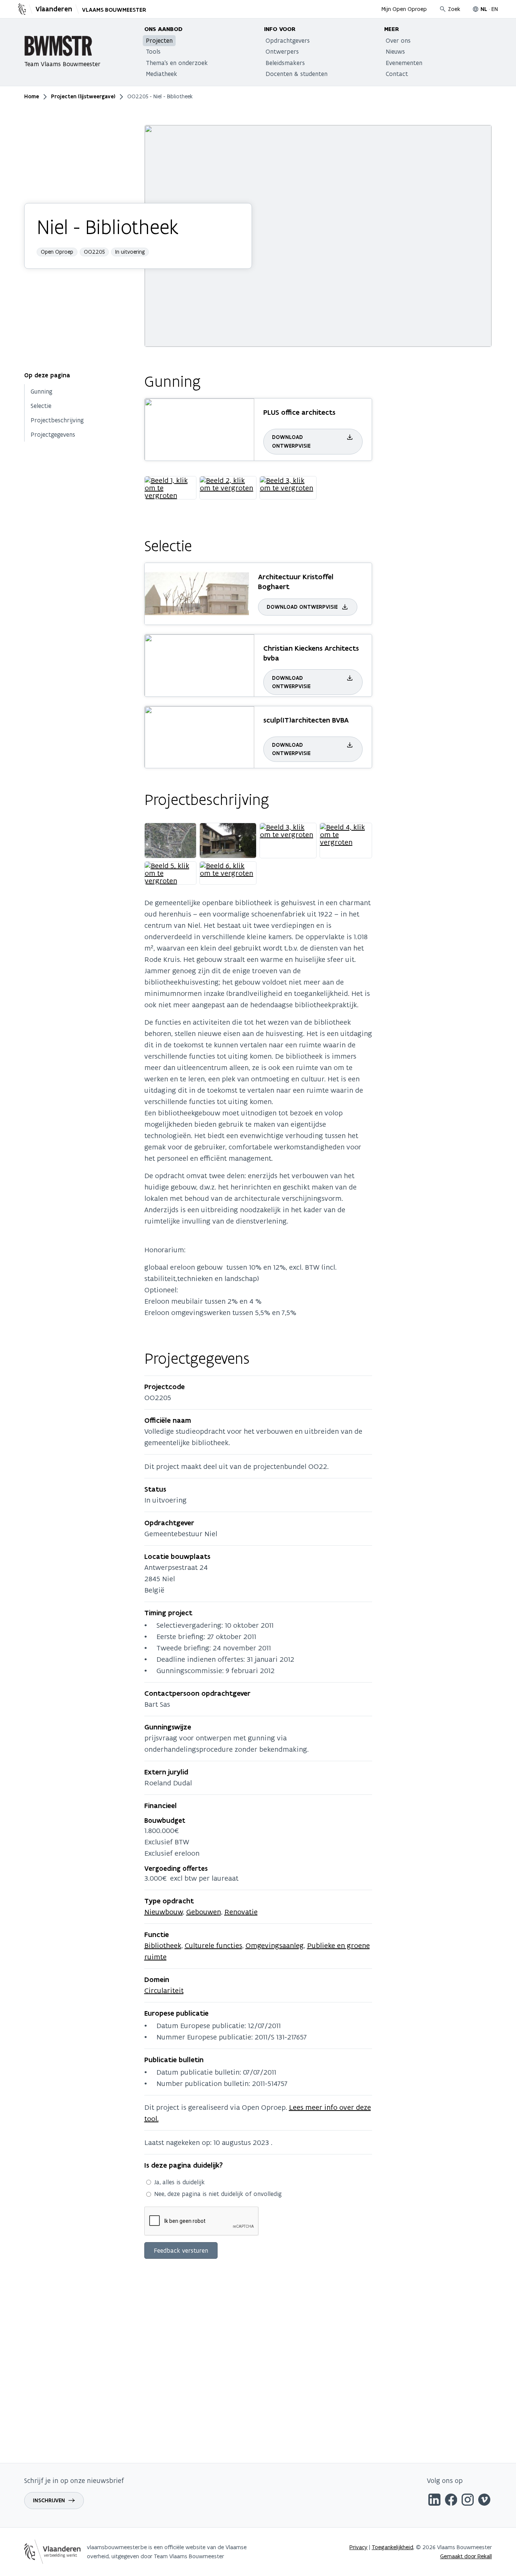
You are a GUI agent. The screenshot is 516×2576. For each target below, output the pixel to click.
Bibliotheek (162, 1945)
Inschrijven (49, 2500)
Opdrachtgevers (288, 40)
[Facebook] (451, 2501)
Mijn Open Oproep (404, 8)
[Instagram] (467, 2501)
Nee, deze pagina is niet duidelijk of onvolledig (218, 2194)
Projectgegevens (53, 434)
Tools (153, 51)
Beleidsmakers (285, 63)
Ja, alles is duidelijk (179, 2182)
* * * * * * *
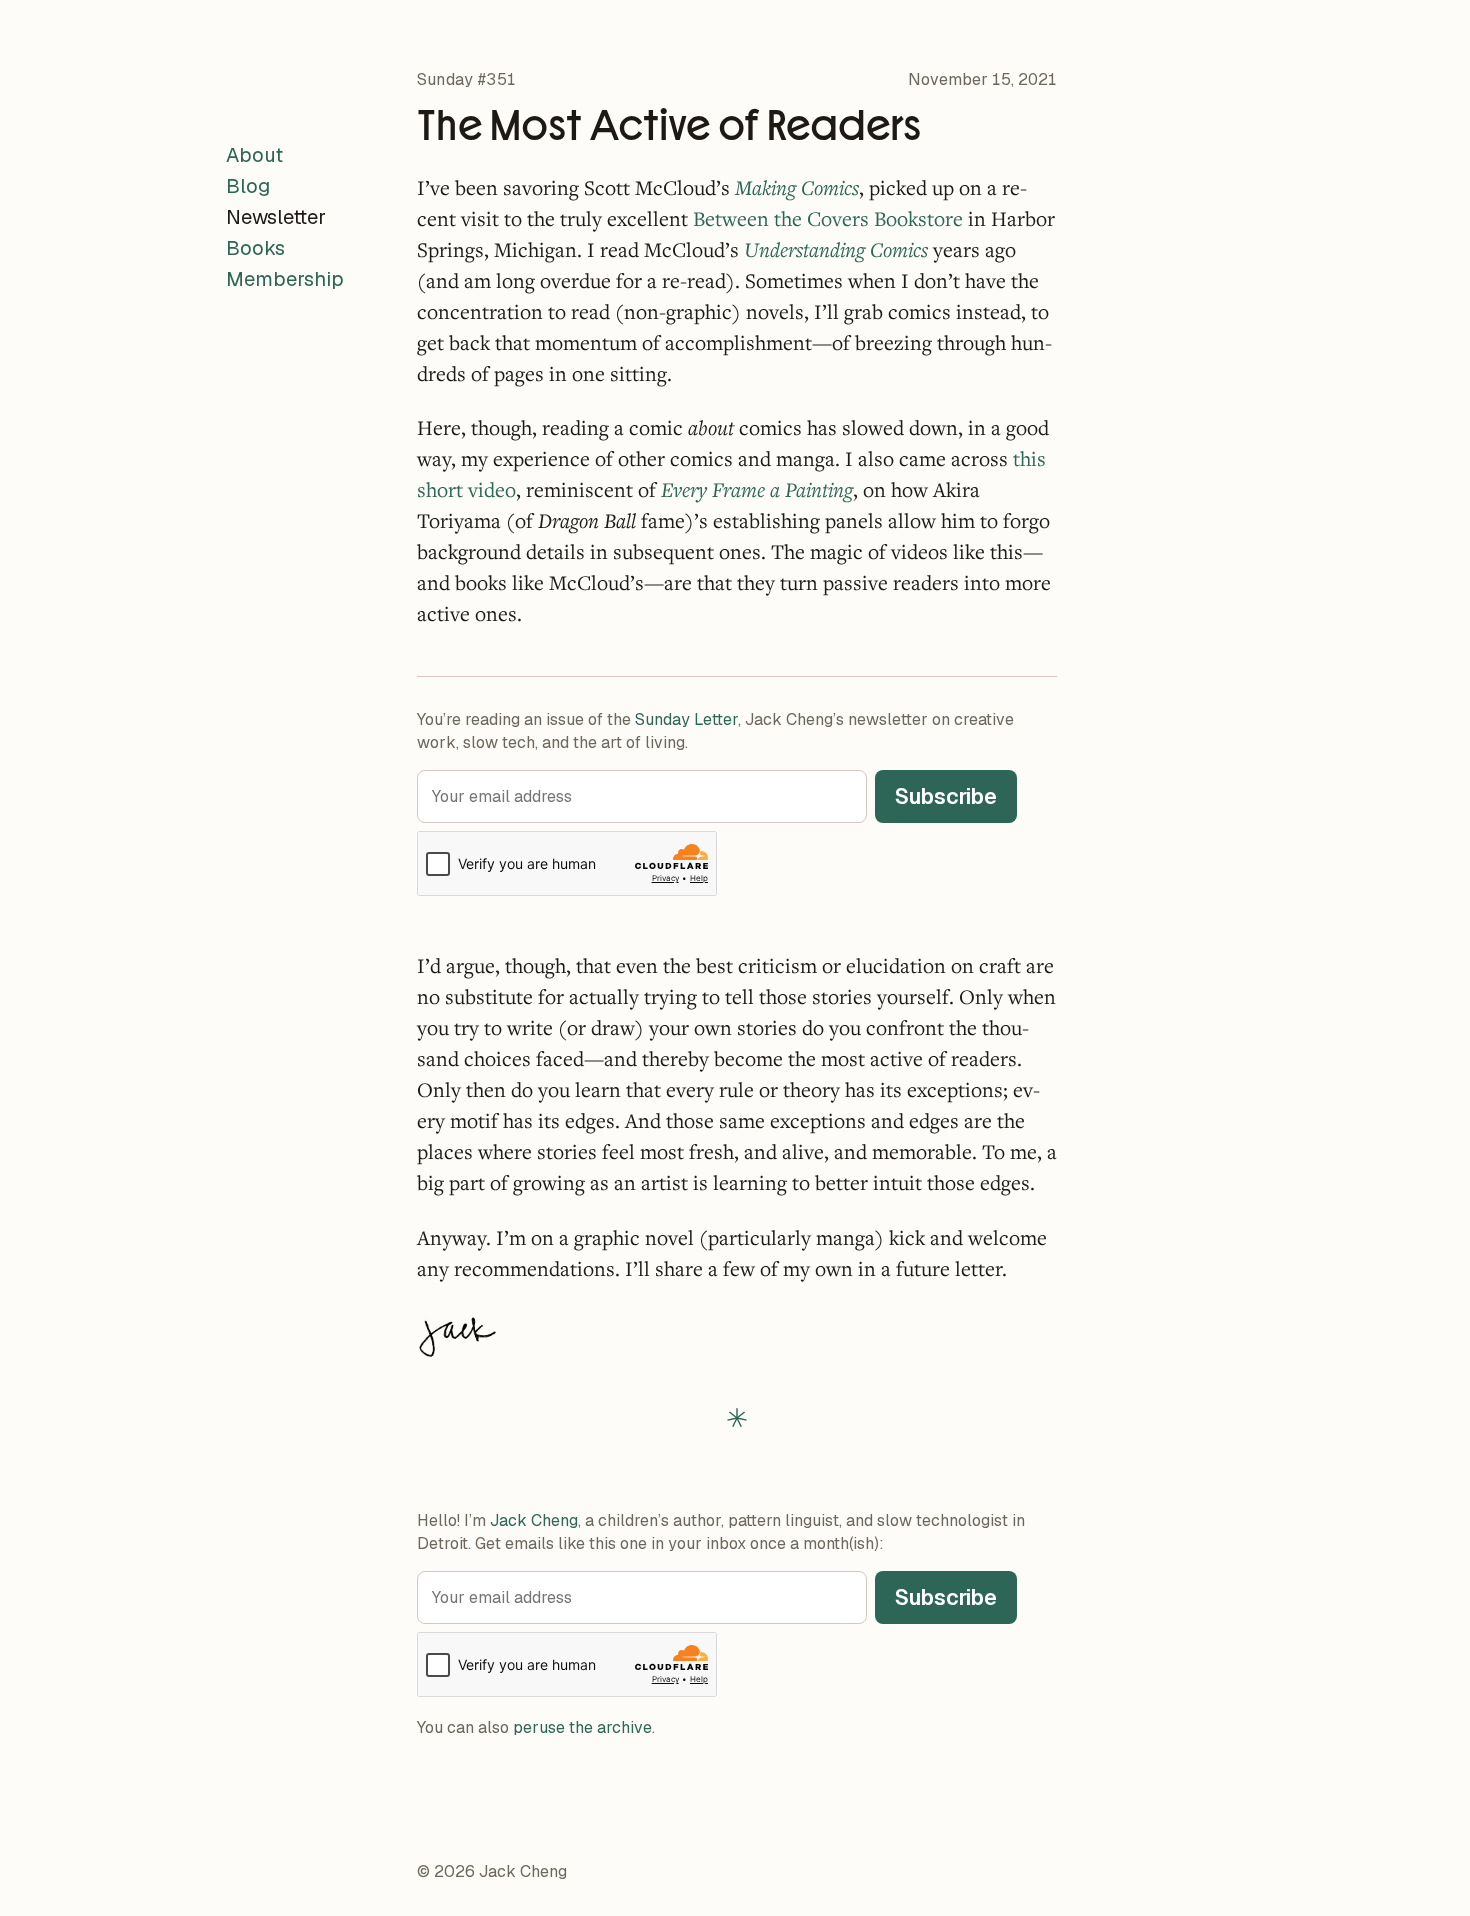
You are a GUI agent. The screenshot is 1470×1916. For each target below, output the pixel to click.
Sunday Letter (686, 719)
* * * * * * *
--- Directions ---
Work out the number of lines in the records containing the word "duidelijk". Write only that number.

--- Written reply ---
2